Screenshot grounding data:
^^^^
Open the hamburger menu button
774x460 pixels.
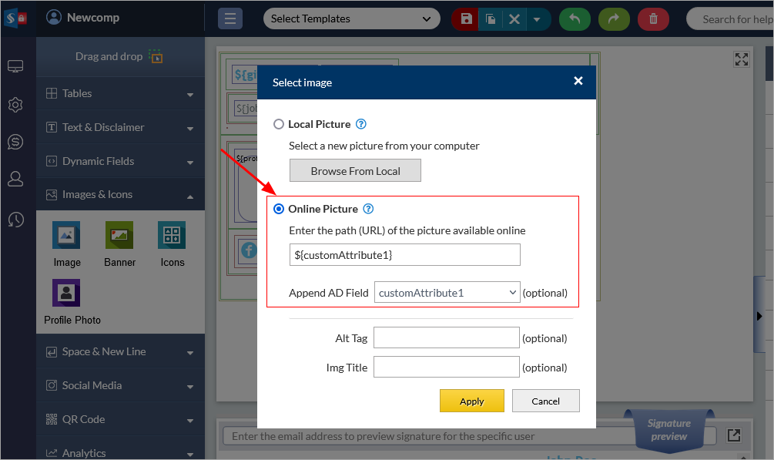(230, 19)
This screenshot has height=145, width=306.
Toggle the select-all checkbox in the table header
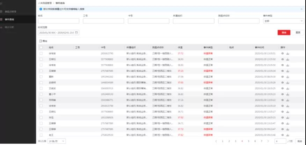click(x=41, y=47)
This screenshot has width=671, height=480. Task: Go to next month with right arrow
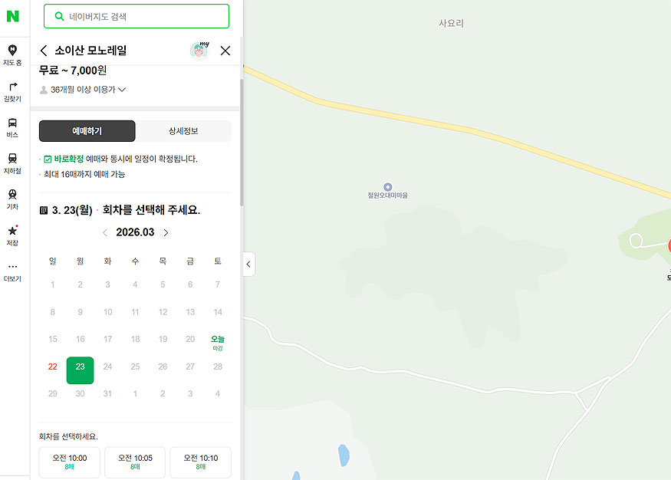[166, 232]
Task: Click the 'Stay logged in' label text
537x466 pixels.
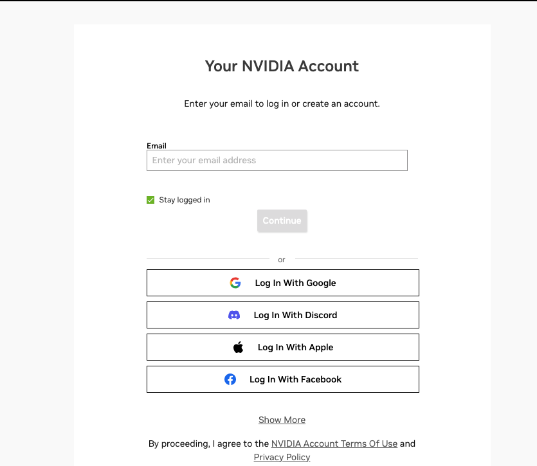Action: [185, 200]

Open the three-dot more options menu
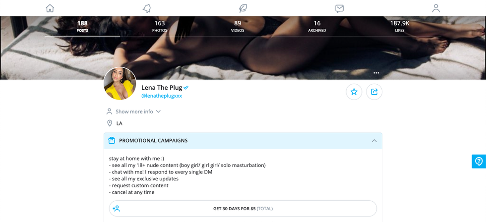click(376, 73)
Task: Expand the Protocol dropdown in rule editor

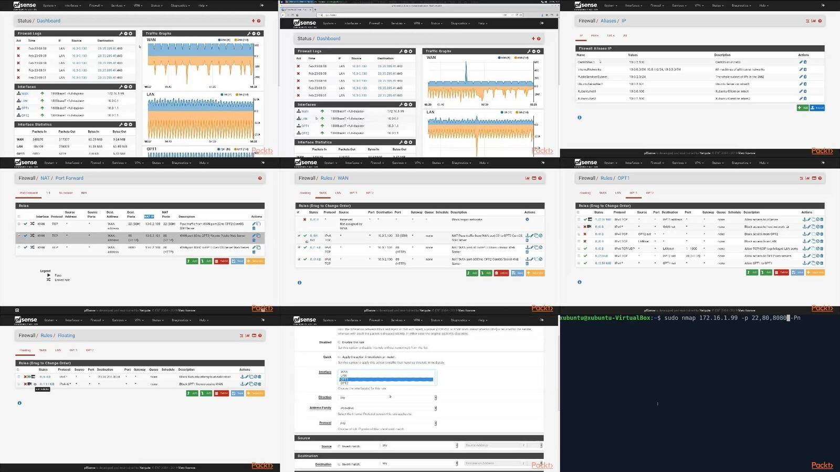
^^^^
EXERCISE OBJECTIVE: Write every entry out again exactly, images omitted.

YOUR RESPONSE:
Open the hamburger menu button
774x460 pixels.
(230, 19)
This screenshot has height=145, width=306.
Toggle the select-all checkbox in the table header
click(x=41, y=47)
This screenshot has width=671, height=480. Task: Go to next month with right arrow
[166, 232]
Task: Click the 'Stay logged in' label text
537x466 pixels.
Action: [185, 200]

Open the three-dot more options menu
click(376, 73)
Task: Expand the Protocol dropdown in rule editor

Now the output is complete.